BMI is a convenient and widely used measurement, but other assessments of body size may be relevant. A study of over 90,000 patients, assessed pre-diagnosis, showed that mortality was related to greater triceps skin fold thickness, but not to BMI [48]. In another study of post-menopausal patients, weight, but not BMI, was related to mortality [49]. Central obesity seems to have a stronger impact on African American women than general adiposity as measured by BMI [20].

BMI is related to many other lifestyle and dietary issues. In a study of 9513 breast cancer patients, mortality was related to low physical activity and to comorbidity, but not to BMI [50], although in another study BMI but not physical activity was related to increased breast cancer deaths [51]. In studies using pre-diagnosis dietary data, mortality increased regularly with intake of fat [52] in one study, and in another it increased with dietary saturated fat, and decreased with higher beta-carotene and vitamin A intakes [53].
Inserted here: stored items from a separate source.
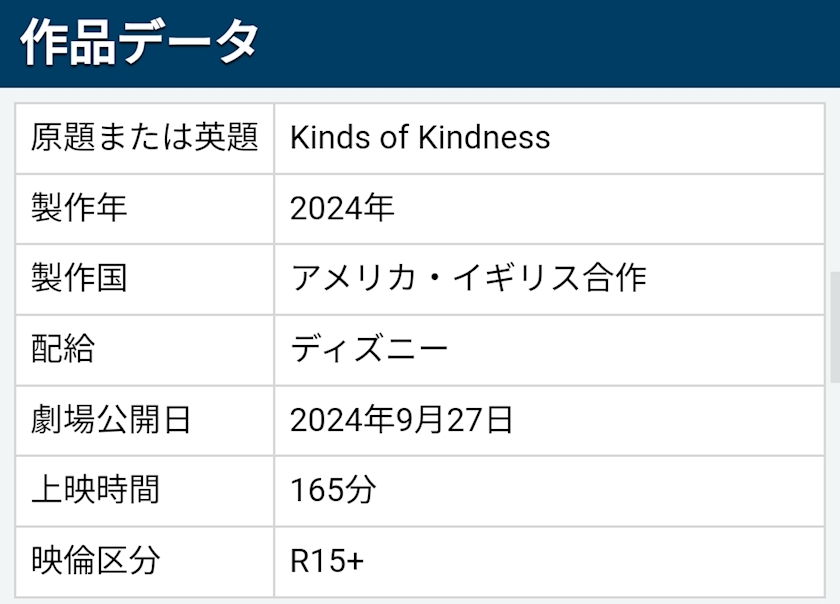Click the R15+ rating value
Screen dimensions: 840x604
pos(327,561)
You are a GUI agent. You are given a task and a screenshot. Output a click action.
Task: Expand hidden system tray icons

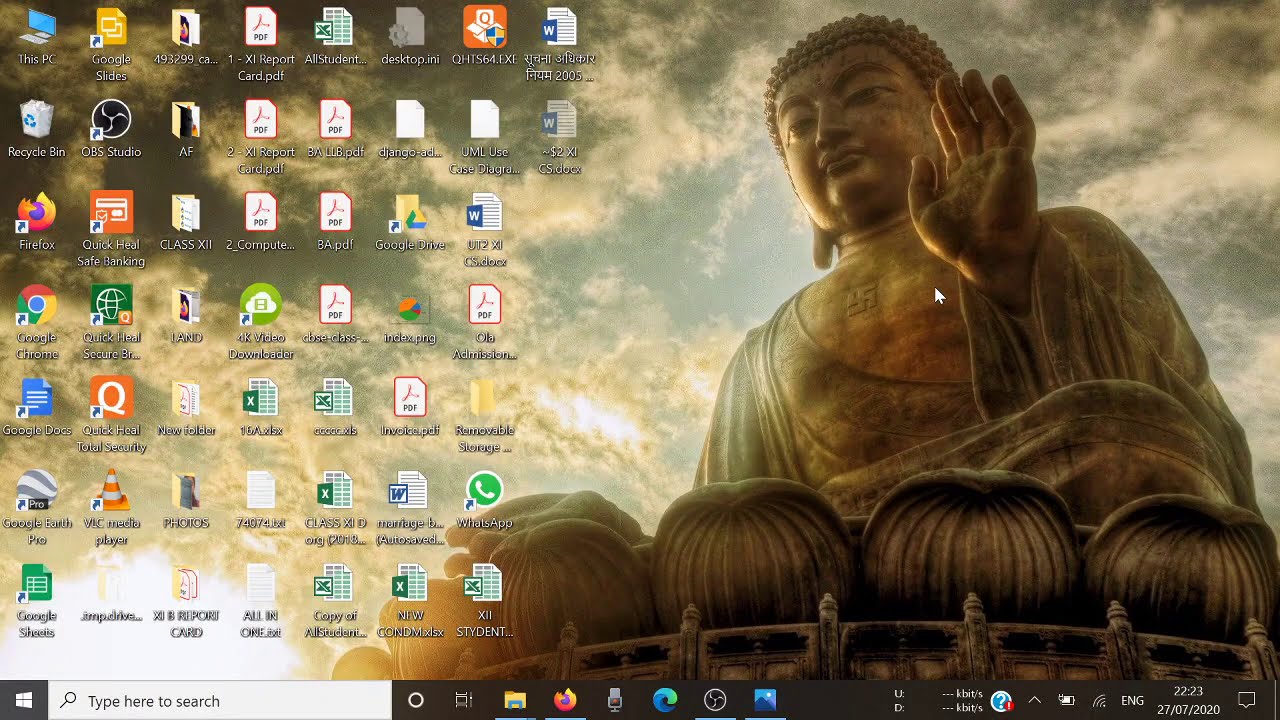1035,700
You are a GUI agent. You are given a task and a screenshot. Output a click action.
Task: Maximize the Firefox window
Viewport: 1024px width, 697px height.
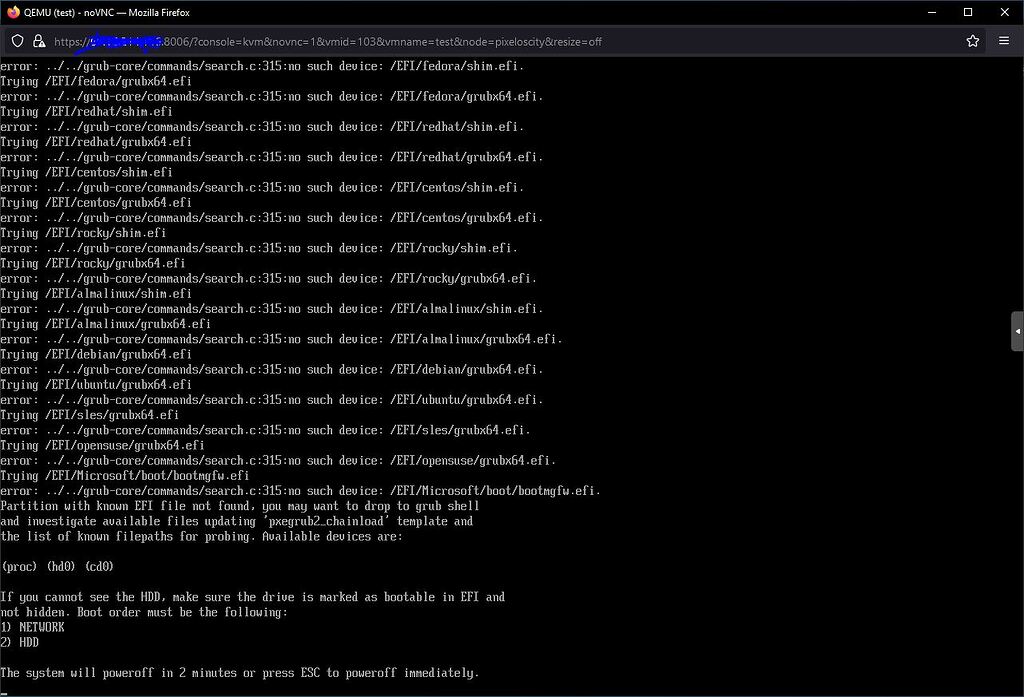pos(968,12)
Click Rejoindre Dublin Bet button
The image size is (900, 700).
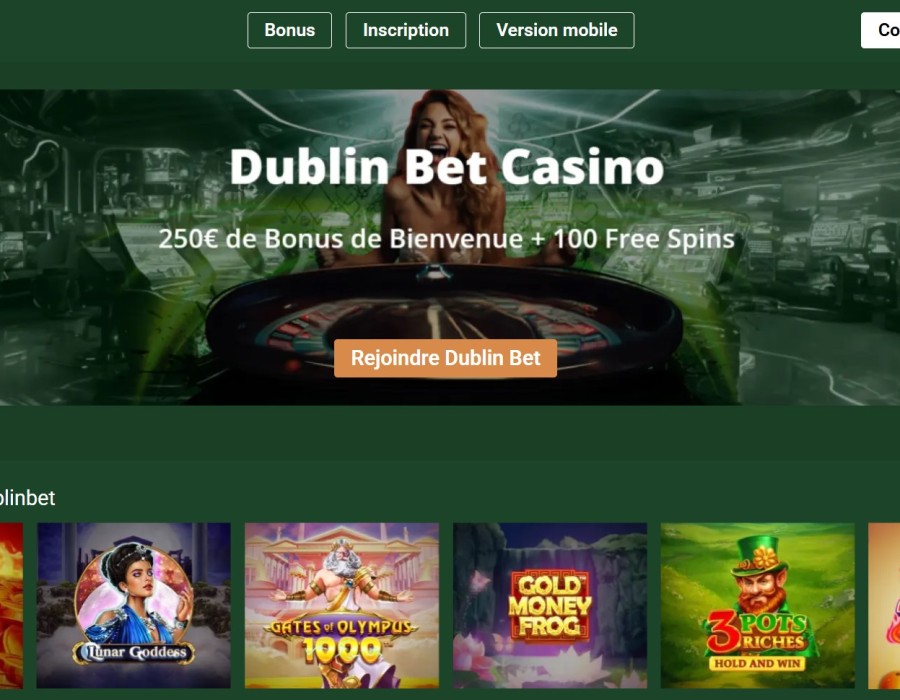(445, 358)
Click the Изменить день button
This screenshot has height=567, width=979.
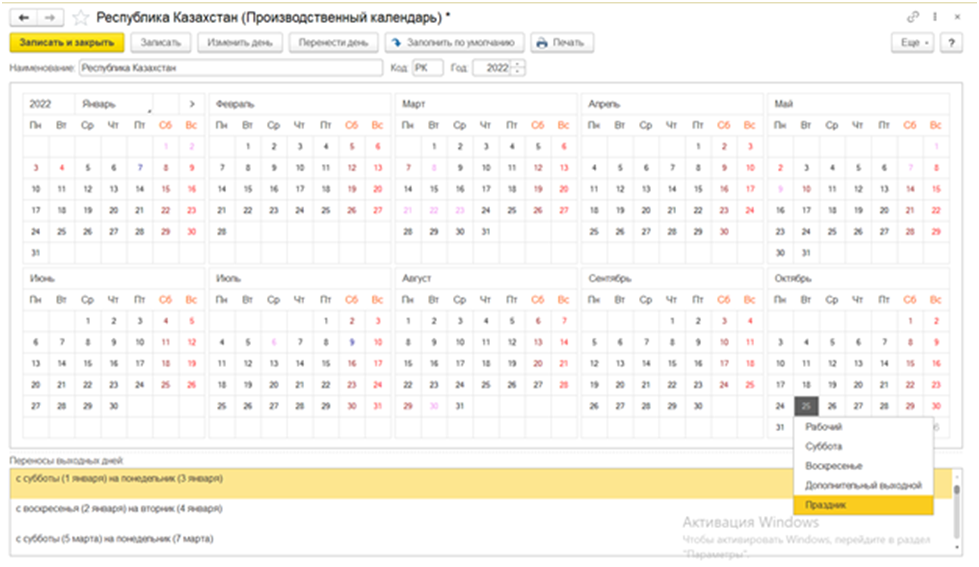tap(240, 43)
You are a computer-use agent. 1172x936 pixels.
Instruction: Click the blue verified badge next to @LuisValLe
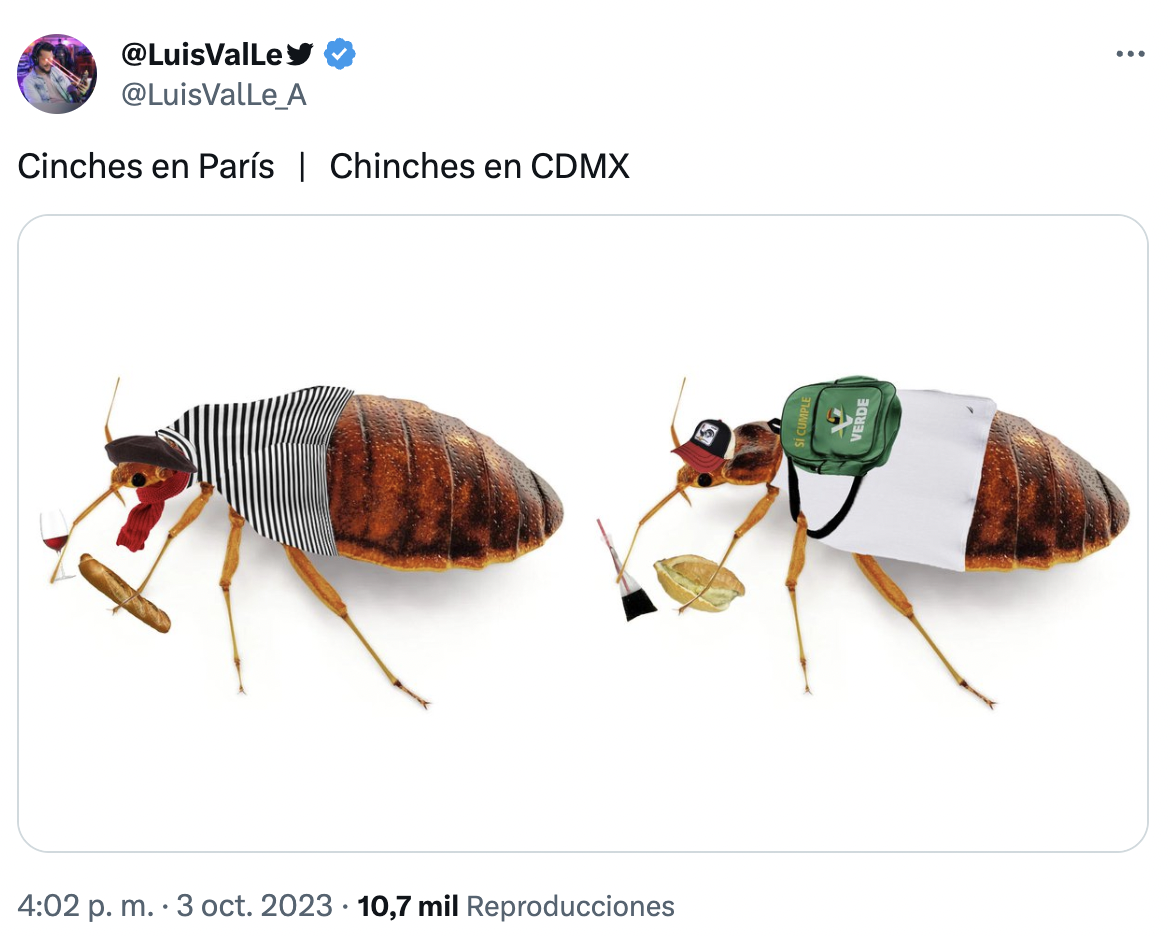click(x=340, y=55)
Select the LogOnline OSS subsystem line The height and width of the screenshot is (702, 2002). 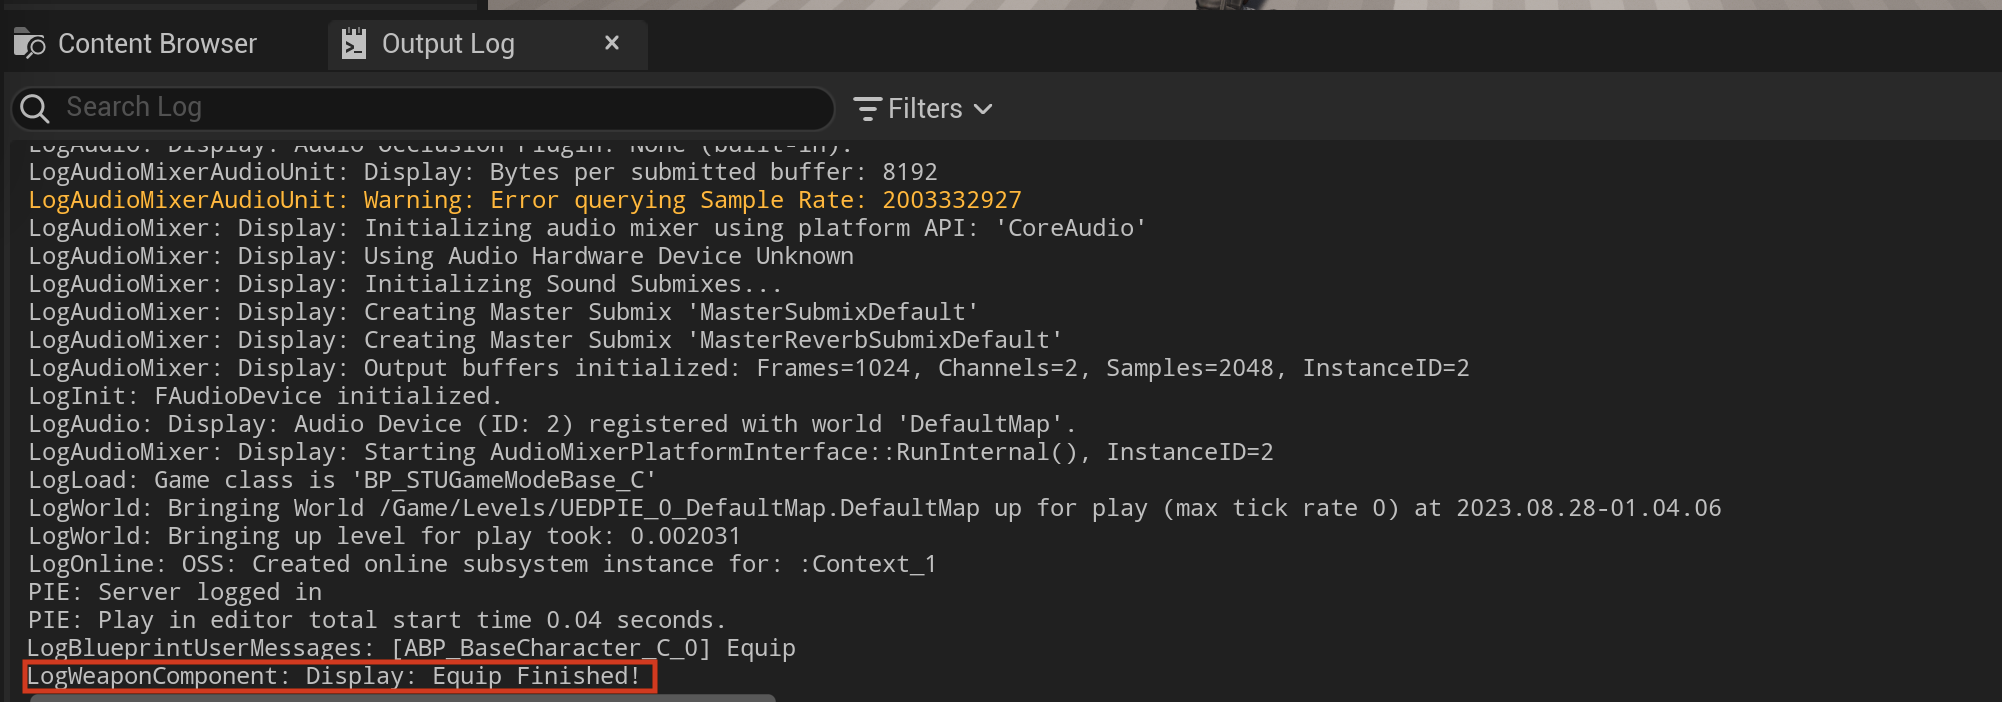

Our study population has a substantial proportion of women of Maori and Pacific Island ethnicity (2013 census 22% and 4% respectively), the proportions in patients treated with chemotherapy being 19% and 3%; but the outcomes specific to these groups and to the majority non-Maori non-Pacific group did not show associations with BMI. A stronger effect of BMI on survival in breast cancer has been suggested for women with Asian ancestry, while effects in African Americans and Hispanics were similar to non-Hispanic whites [20], based mainly on US data. Our study population had a substantial frequency of comorbidity, including diabetes, and diabetes has been shown to be associated with a lower overall survival in breast cancer patients [54]; in our study, hazard ratios were not changed substantially by controlling for comorbidity, but the numbers were too small to assess effects specifically in those with diabetes.

Conclusions

In summary, in a population based series of women with breast cancer in New Zealand, with 35% having a BMI of 30 or greater, no association between BMI and overall or breast cancer-specific survival, or disease-free survival, was seen in patients receiving chemotherapy, with 98% complete data on BMI; nor in all patients, irrespective of treatment, although for non-chemotherapy patients there was substantial missing data. We have no clear explanation, apart from chance variation, as to why our results differ from some other studies, but it is important to document this difference, particularly as previous meta-analyses have shown some publication bias.